Assignment> The output should be all lines of the entries below in which the word "computer" occurs.
*** Opening of Information supplied ***
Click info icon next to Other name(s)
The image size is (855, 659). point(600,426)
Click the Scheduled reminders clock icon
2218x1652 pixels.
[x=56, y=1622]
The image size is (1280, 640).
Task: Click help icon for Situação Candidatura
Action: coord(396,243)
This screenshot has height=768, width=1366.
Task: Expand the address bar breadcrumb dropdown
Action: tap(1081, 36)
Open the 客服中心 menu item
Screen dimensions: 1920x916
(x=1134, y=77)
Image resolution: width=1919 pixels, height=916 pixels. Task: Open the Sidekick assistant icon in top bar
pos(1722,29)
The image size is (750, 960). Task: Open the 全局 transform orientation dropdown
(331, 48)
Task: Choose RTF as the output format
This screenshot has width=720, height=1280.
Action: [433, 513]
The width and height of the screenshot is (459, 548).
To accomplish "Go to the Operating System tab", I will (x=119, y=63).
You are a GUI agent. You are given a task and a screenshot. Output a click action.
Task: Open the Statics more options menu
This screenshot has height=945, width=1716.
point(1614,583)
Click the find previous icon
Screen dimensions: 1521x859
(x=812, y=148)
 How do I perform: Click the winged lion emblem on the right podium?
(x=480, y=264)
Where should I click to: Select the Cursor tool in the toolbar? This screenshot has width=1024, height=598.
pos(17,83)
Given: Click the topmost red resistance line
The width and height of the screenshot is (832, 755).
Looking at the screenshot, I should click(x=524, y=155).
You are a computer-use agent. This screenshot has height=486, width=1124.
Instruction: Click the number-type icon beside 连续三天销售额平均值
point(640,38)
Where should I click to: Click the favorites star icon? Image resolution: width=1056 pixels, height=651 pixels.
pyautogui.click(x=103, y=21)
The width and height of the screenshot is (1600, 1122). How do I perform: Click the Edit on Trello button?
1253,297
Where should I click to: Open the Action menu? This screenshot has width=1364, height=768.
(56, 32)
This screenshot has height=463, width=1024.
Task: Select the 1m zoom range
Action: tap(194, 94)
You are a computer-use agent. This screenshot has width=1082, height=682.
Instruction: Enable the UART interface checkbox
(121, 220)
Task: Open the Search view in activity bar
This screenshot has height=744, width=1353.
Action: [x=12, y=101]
*** Close of Information supplied ***
Answer to the exercise>
You are a computer-use agent. This screenshot has height=486, width=1124.
You are a computer-use agent. This screenshot has width=1082, height=682.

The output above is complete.